Politics & Policy

If Favorites Fall, Watch These Dark-Horse Candidates for House Speaker

Rep. Marsha Blackburn (Mark Wilson/Getty)

The favorite candidates for speaker of both the House Republican establishment and the House Freedom Caucus are looking more like lost causes. Paul Ryan, the widely respected former vice-presidential nominee, still won’t change his mind and commit to running, and friends say he worries that becoming speaker could be a form of career suicide. Representative Jim Jordan, the founder of the House Freedom Caucus, says that his group won’t get on board for Ryan unless he agrees to reduce the speaker’s powers.

Jordan told Fox News Sunday that his group’s candidate is still Representative Daniel Webster, the 66-year-old from Florida who served as speaker of the Florida House in the 1990s before being elected to Congress in 2010.

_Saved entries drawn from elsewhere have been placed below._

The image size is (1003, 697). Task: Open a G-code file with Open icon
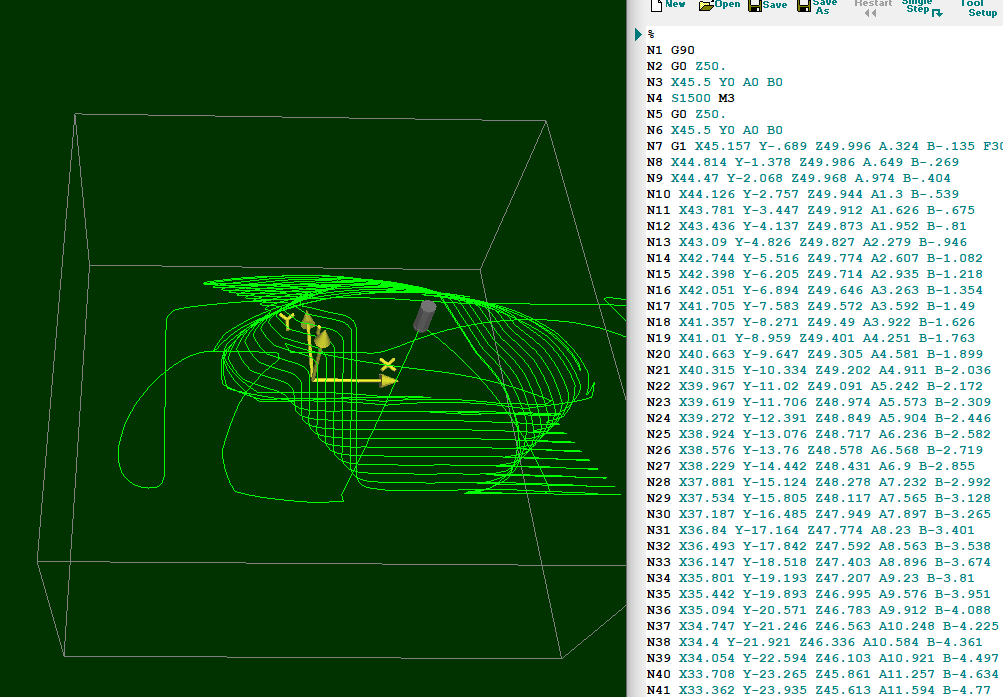coord(707,6)
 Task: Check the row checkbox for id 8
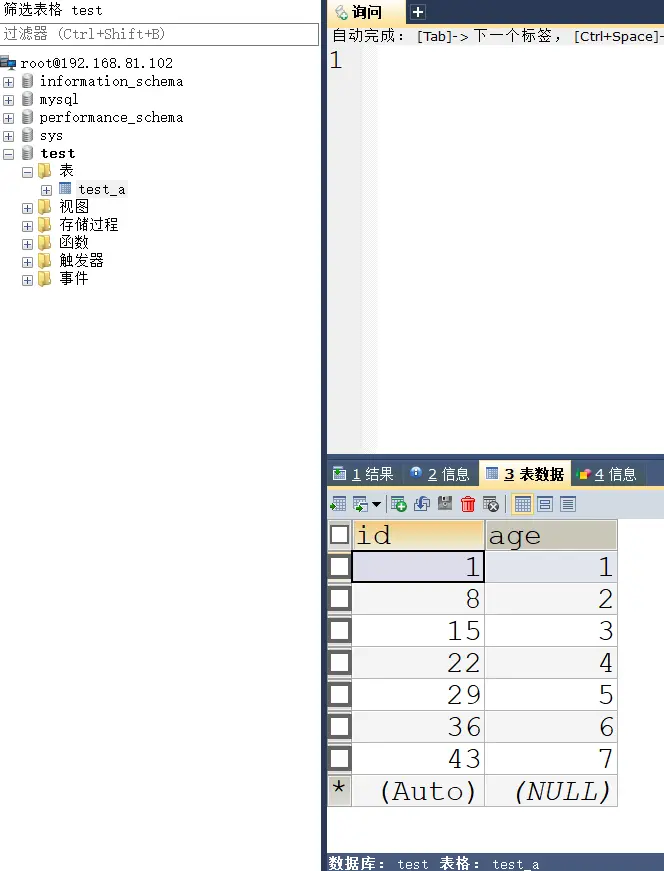click(340, 599)
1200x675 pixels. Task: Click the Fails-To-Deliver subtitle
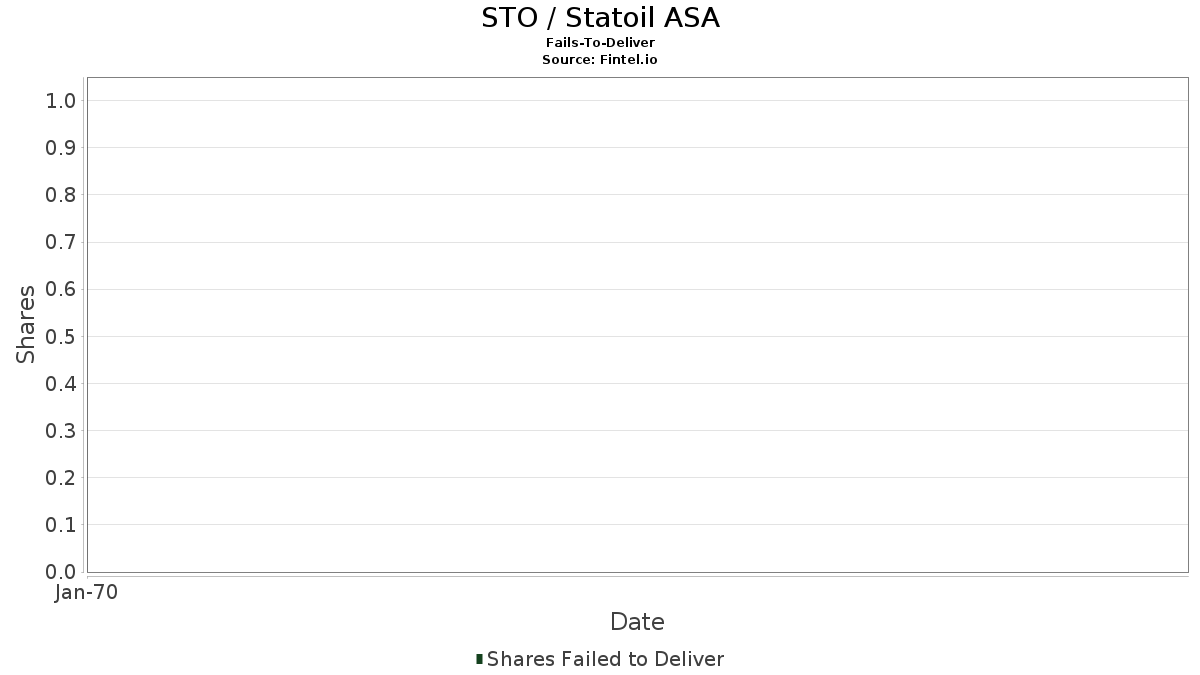click(600, 43)

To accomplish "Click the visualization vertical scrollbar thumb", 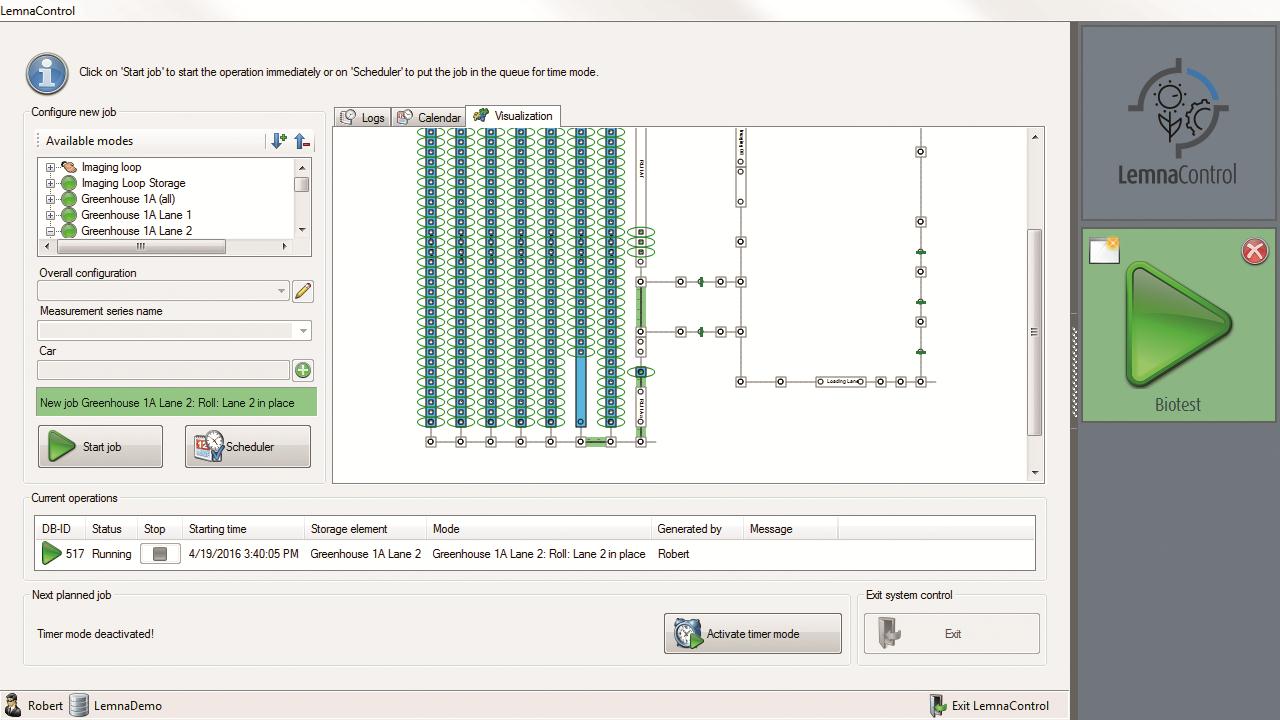I will tap(1035, 331).
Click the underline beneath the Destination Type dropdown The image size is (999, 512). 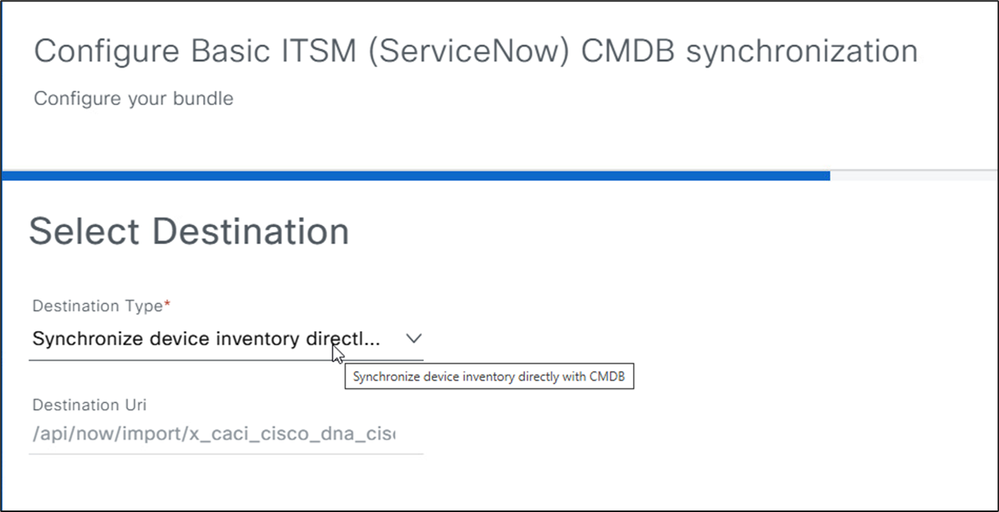pos(225,359)

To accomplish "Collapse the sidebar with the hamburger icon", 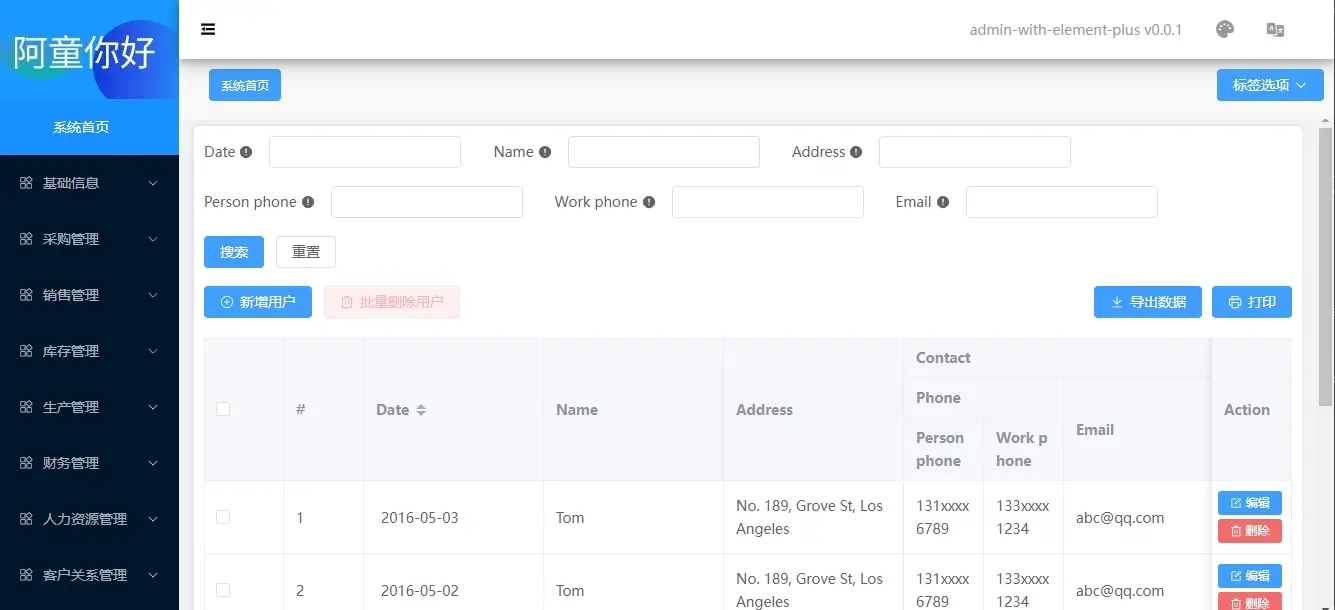I will click(208, 29).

“Our position right now is we know Daniel Webster,” Jordan told Chris Wallace on Fox. “We know he’s done this in Florida, where he took a model that was so controlled, top-down, centralized kind of power model. He diffused that kind of power and empowered the members. So I think that’s the model we want. I think whoever the next speaker is, Paul Ryan or anyone else, has to go to that kind of model.”

But the idea of Ryan as speaker is meeting resistance from conservatives who recall his support of comprehensive immigration reform, the bank bailouts that followed the 2008 financial crisis, and the pro-union legislation that pleased constituents in his blue-collar district in Wisconsin.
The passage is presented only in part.